After a GUI developer implements a design, I typically review the implementation. In one
review/revision session
with the GUI developer after implementing a simple form, we went through a few iterations to improve it.
One of my design principles minimalism - less is more. Basically reducing the design to only the most essential elements.
As Jakob Neilsen says "Every extra unit of information in a dialogue competes with the relevant units of
information and diminishes their relative visibility."
Customized dashboards are an effective way to display the most important information to the end user, allowing them to act intelligently. Our design goals for the Unisphere Dashboard framework were to make it very easy to add, remove, and customize widgets, create multiple dashboard views, and provide drill-down capabilities for more information.
Often we need to quickly test some low fidelity designs to uncover any usability problems and select one design over another. One easy way to perform these tests is heading down to the cafeteria and performing guerrilla usability testing with anyone who will sign up for a 5 minute test. The typical usability test goal of getting the user to think out loud still applies, but the test is fast and much more casual. We often do this with wireframes or even paper prototypes.

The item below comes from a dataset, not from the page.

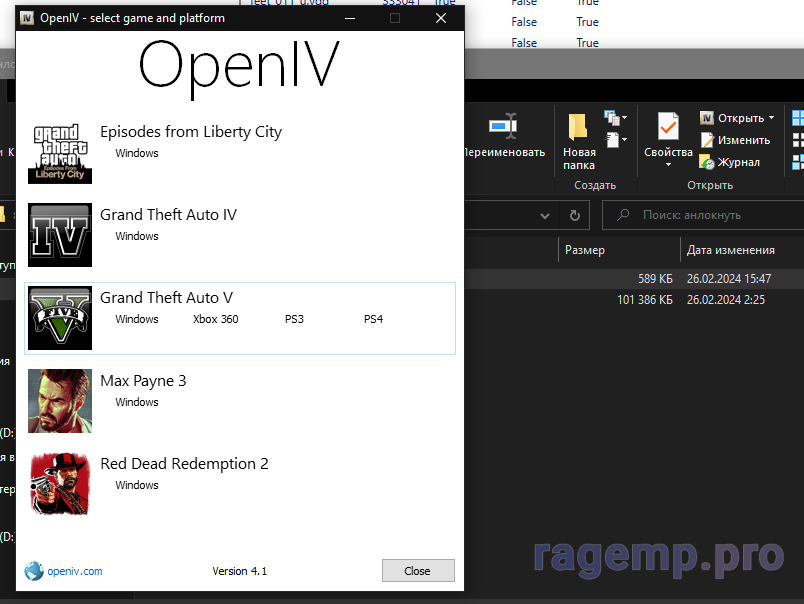The image size is (804, 604).
Task: Click the refresh icon beside address bar
Action: point(574,215)
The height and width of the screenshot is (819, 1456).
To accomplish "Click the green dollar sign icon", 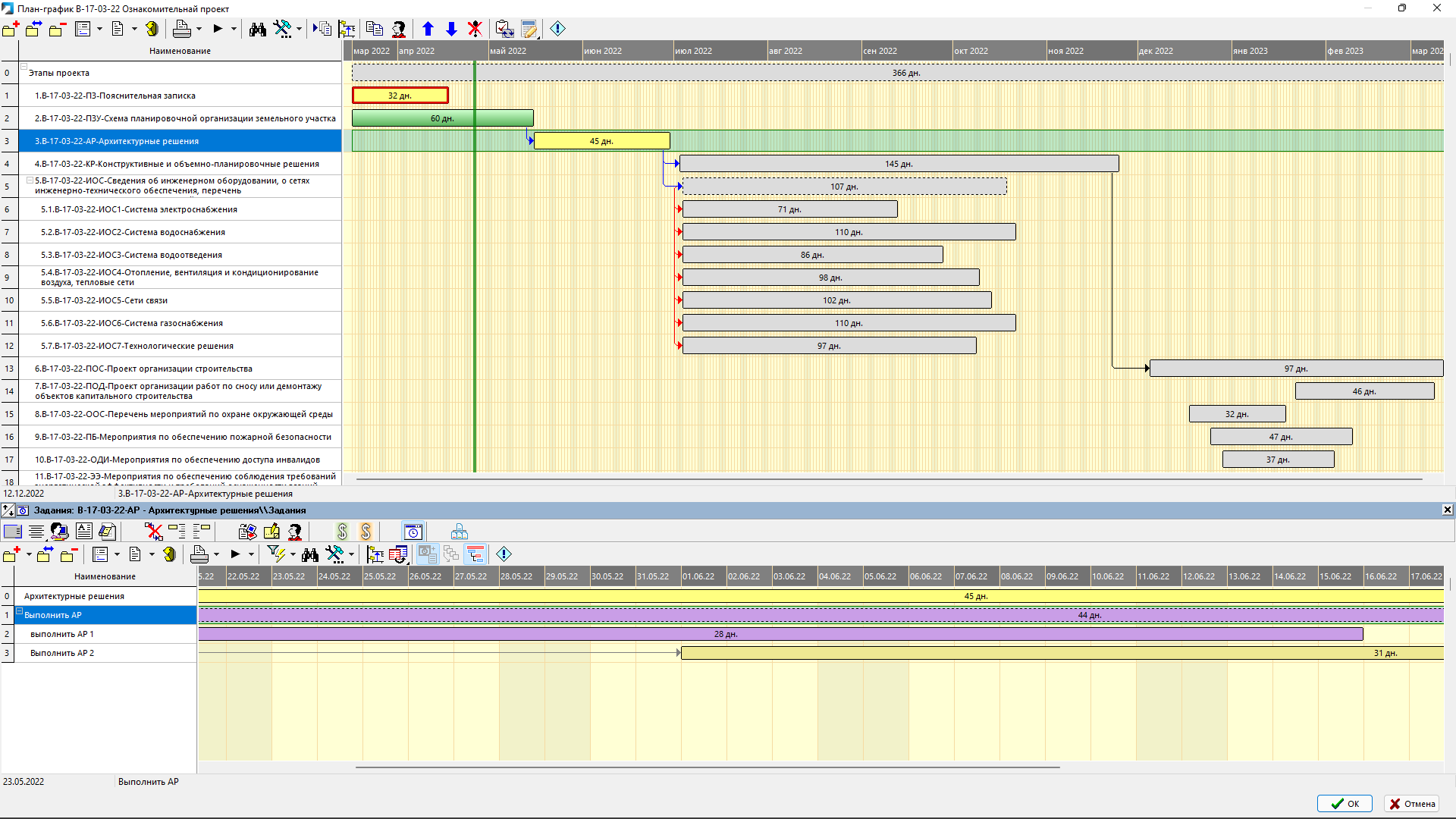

I was an advisory board member of the EMC Common User Experience (ECUE), a group of over 50 UX and UI designers dedicated to creating a set of standards and guidelines for appearance, behavior, and interactivity across the EMC software products. One of the many projects I worked on was a Mobile Style Guide.
It's tough to objectively measure overall usability of a product. One well respected standard is the System Usability Scale (SUS). This is a simple 10 item questionnaire with a very high confidence interval for a low number of samples.
We set a minimum SUS score of 80 from the beta site users before we shipped the final product.